HTML is an open human-readable format based on 7-bit ASCII text, unlike 8-bit closed binary mode document formats readable only by using proprietary programs. Because the internal structure of a document written in HTML is defined using well-formed markup instructions, building an index from a diverse collection of such documents, which might have been created by many different authors using a variety of styles, remains a relatively simple technical operation. The first such index known as Lycos was created in 1994 and used as its source around 30 million HTML-based documents, retriving these documents from the Internet using a so-called "spider" or "robot". Much imitated subsequently, such global indices now form perhaps the most important mechanism for classifying, ordering and retrieving information from Internet-based document and data collections.

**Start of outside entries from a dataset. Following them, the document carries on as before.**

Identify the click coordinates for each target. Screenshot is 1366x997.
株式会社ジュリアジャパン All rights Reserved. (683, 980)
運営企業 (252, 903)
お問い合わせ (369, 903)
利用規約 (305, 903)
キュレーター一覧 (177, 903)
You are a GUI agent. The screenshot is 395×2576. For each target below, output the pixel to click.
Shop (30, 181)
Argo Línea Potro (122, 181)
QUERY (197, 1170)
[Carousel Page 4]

By design a very simple and specifically a general markup language, HTML allows for only very basic internal document structures to be defined. It has little syntax for defining subject specific "information components" and serves specific subject areas such as chemistry particularly poorly. The limitations of HTML were recognised early on, and a number of initiatives to increase the quality of text-based indexing of such documents were started. One of these, known as the Dublin Core (DC) project, attempted to define a small and limited set of so-called metadata elements to be defined with a document, and which an index engine could use to achieve a more valuable ranking of information and identification of data present within the document.1
The term metadata can be a somewhat elusive concept to fully grasp; at its simplest it is often described as "data about data". An analogy serves to illustrate better its meaning. A restaurant exists to serve food to its customers, but it first has to entice these customers into the restaurant. Most restaurants do so by creating a menu of dishes available to potential diners, and placing this in a prominent position outside the restaurant. The menu serves as metadata describing the food, indicating the price of the meal, and perhaps including some information about the origins of the dish, the chef that might cook it, the "hotness" of oriental dishes, and so forth. Such information is normally sufficient to allow prospective diners to decide whether to enter the restaurant, but of course in no way can it be described as a replacement for the full gastronomic experience. DC is an attempt to create the equivalent of a restaurant menu for HTML document collections. We emphasize that a schema such as the Dublin Core should NOT be considered as a complete solution for compensating for the limitations of HTML itself, but rather a mechanism for enhancing the usefulness of such documents. DC is of course not limited just to HTML collections, but can be expressed in many other types of data and document types.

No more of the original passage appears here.